-------- STORED DATA
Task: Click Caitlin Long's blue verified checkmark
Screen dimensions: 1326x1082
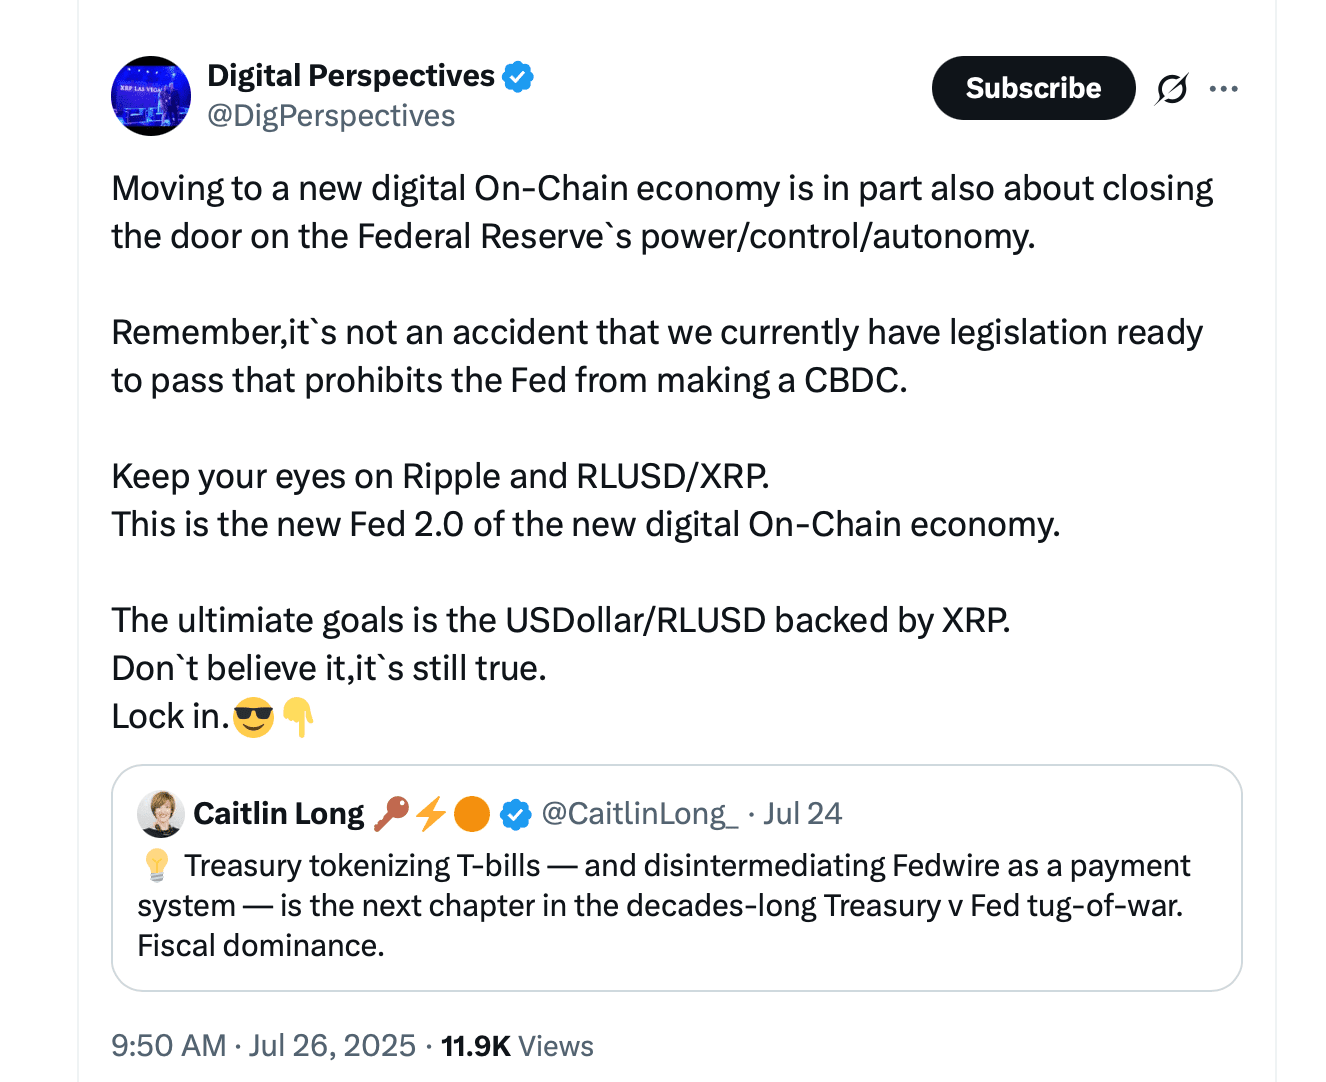Action: pyautogui.click(x=515, y=815)
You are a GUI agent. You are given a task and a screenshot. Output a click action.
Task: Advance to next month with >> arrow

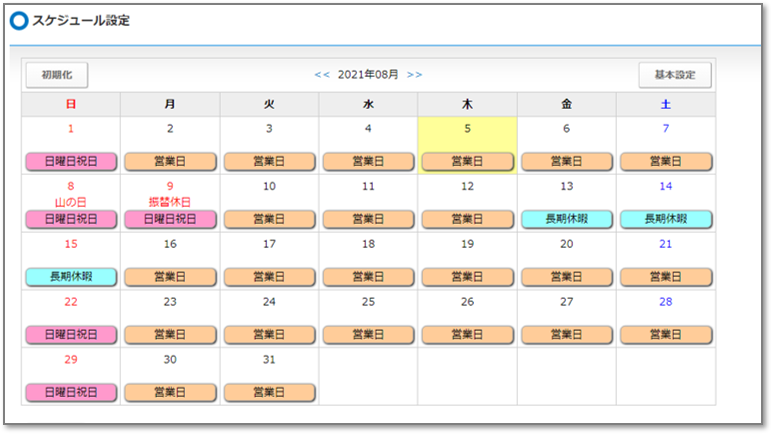pos(414,75)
----------------
Reproduce every one of the lines above verbatim, omitting the pictures.

Task: Click Caitlin Long's blue verified checkmark
Screen dimensions: 1326x1082
Action: pyautogui.click(x=515, y=815)
You are a GUI agent. You are given a task and a screenshot. Output a click action.
Task: Advance to next month with >> arrow

pos(414,75)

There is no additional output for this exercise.